## PROVIDED DATA
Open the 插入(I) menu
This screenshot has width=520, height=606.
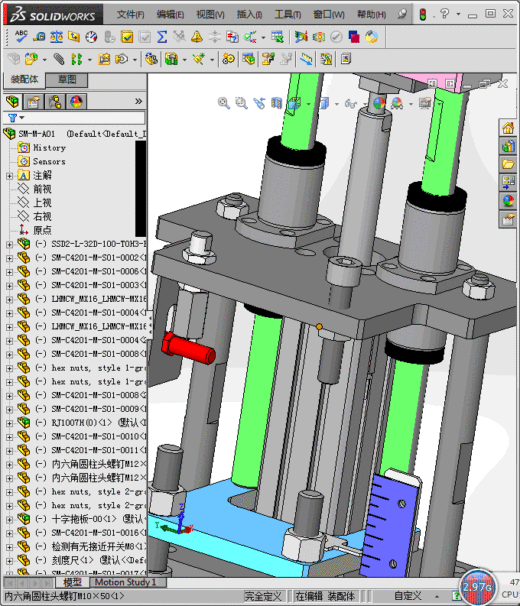[249, 15]
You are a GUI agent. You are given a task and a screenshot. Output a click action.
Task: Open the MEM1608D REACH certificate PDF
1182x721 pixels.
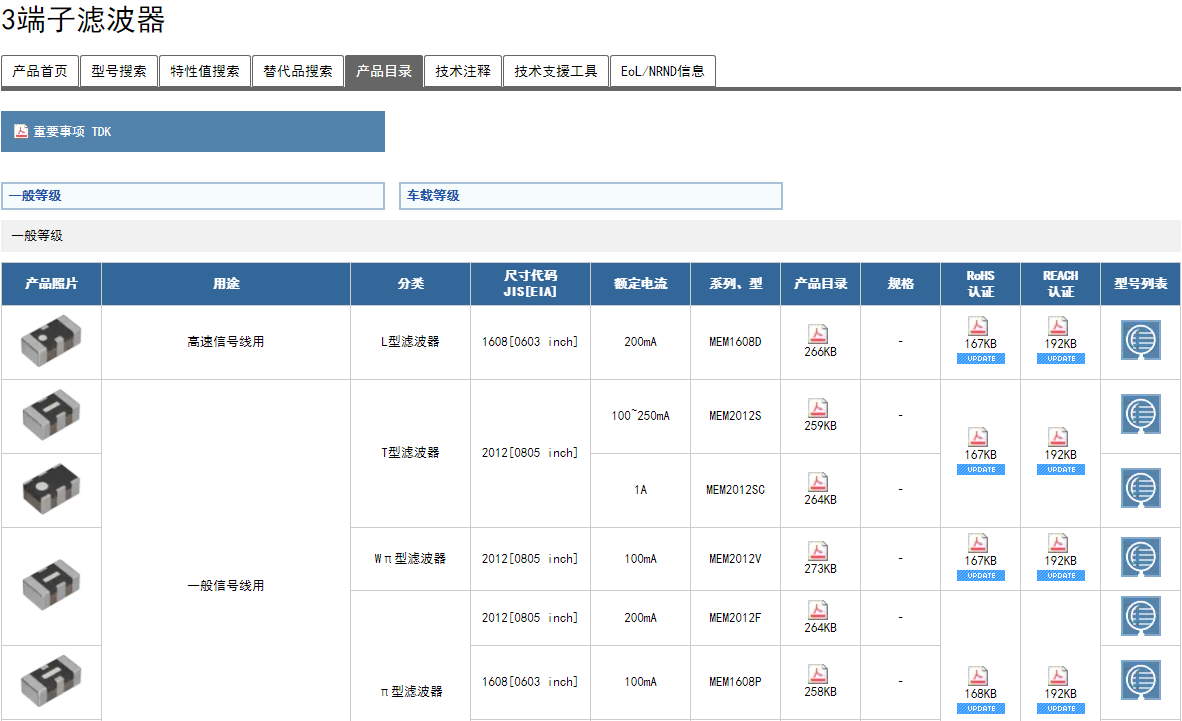(1059, 326)
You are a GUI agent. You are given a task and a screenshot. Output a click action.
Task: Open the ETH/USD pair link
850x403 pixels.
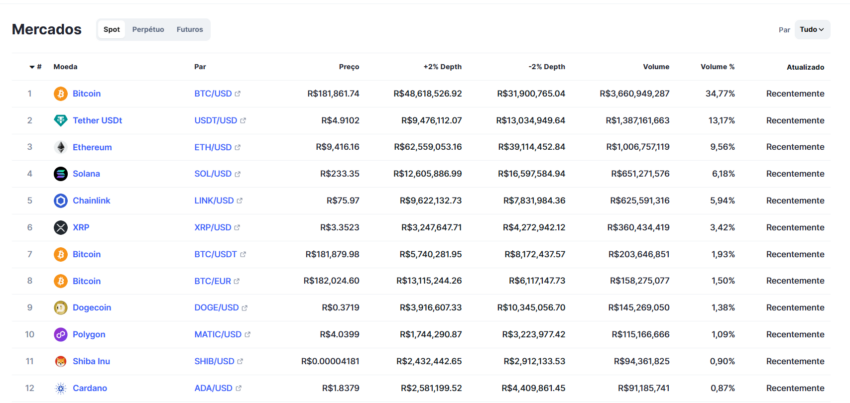[x=213, y=147]
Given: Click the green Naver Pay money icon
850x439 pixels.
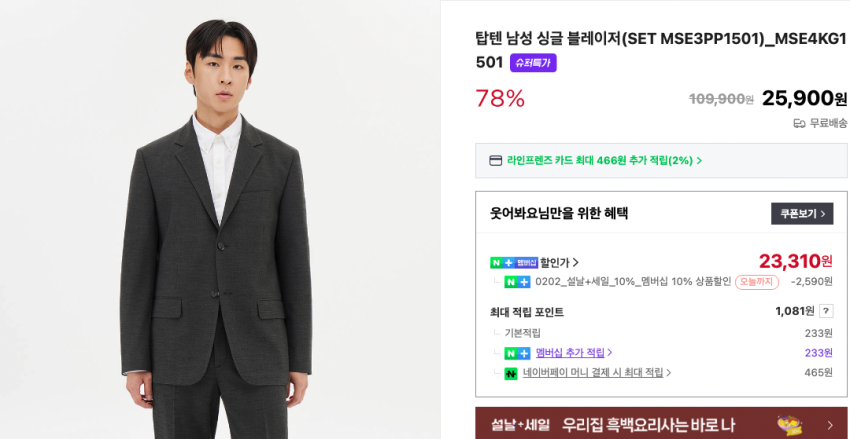Looking at the screenshot, I should point(511,373).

## SHORT TASK
Set down the whole listing above word for word, leaving out the pictures.

## REPLY TO THE TASK
Open the 插入(I) menu
This screenshot has width=520, height=606.
[249, 15]
You are a GUI agent. You are given a task and a screenshot. Output a click action.
Task: Open the MEM1608D REACH certificate PDF
1182x721 pixels.
(1059, 326)
You are a GUI agent. You are given a task and a screenshot. Output a click action.
Task: Open the ETH/USD pair link
850x403 pixels.
[x=213, y=147]
Given: Click the green Naver Pay money icon
850x439 pixels.
Looking at the screenshot, I should point(511,373).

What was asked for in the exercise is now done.